Question

Let $f : \mathbb{R} \to \mathbb{R}$ be given by $f(x) = \tan x$. Then $f^{-1}(1)$ is:

• A. $\frac{\pi}{4}$
• B. $n\pi + \frac{\pi}{4}; \, n \in \mathbb{Z}$
• C. $\frac{\pi}{3}$
• D. $n\pi + \frac{\pi}{3}; \, n \in \mathbb{Z}$

Answer 1

The Correct Option is A

Step 1: Find the inverse of \( f(x) = \tan x \)

The function \( f(x) = \tan x \) is periodic, with a period of \( \pi \). The inverse function \( f^{-1}(x) \) gives us the angle whose tangent is \( x \).

Step 2: Find \( f^{-1}(1) \)

We need to find \( x \) such that:

\[ \tan x = 1. \]

The solution to \( \tan x = 1 \) is \( x = \frac{\pi}{4} + n\pi \), where \( n \in \mathbb{Z} \) because the tangent function repeats every \( \pi \).

Step 3: Conclusion

Thus, \( f^{-1}(1) = \{ n\pi + \frac{\pi}{4} : n \in \mathbb{Z} \} \).

Answer 2

The function \( f(x) = \tan x \) is a periodic function with a period of \( \pi \). 

The range of the tangent function is all real numbers, i.e., \( (-\infty, \infty) \). 

However, the function is not one-to-one (injective) on its entire domain, so it does not have an inverse function on the whole real line.
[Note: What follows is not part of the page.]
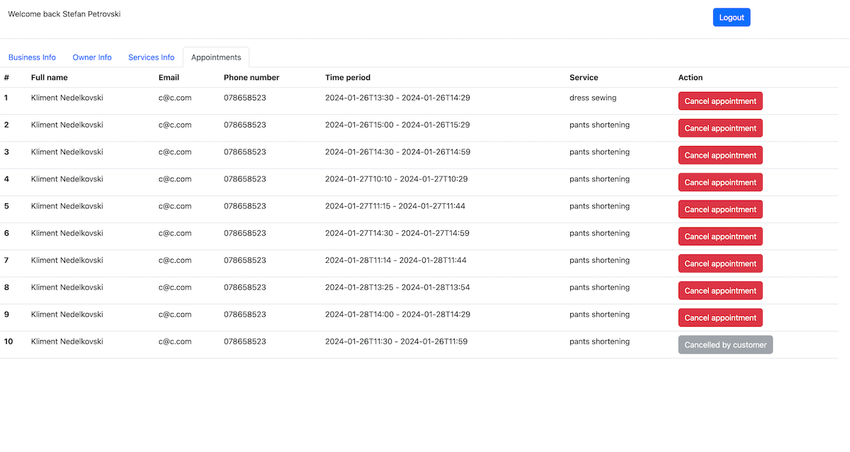Select the Appointments tab
The width and height of the screenshot is (850, 452).
216,57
To find the inverse function, we restrict the domain of the tangent function to the interval \( \left(-\frac{\pi}{2}, \frac{\pi}{2}\right) \). On this interval, the tangent function is strictly increasing and has a range of \( (-\infty, \infty) \). 

The inverse function is denoted as \( \arctan(x) \) or \( \tan^{-1}(x) \).

The principal value of \( x \) for which \( \tan x = 1 \) is \( x = \frac{\pi}{4} \).

However, since the tangent function is periodic with period \( \pi \), there are infinitely many values of \( x \) for which \( \tan x = 1 \).

These values are given by \( x = n\pi + \frac{\pi}{4} \), where \( n \) is an integer.

Therefore, \( f^{-1}(1) \) is the set \( \{n\pi + \frac{\pi}{4} : n \in \mathbb{Z}\} \).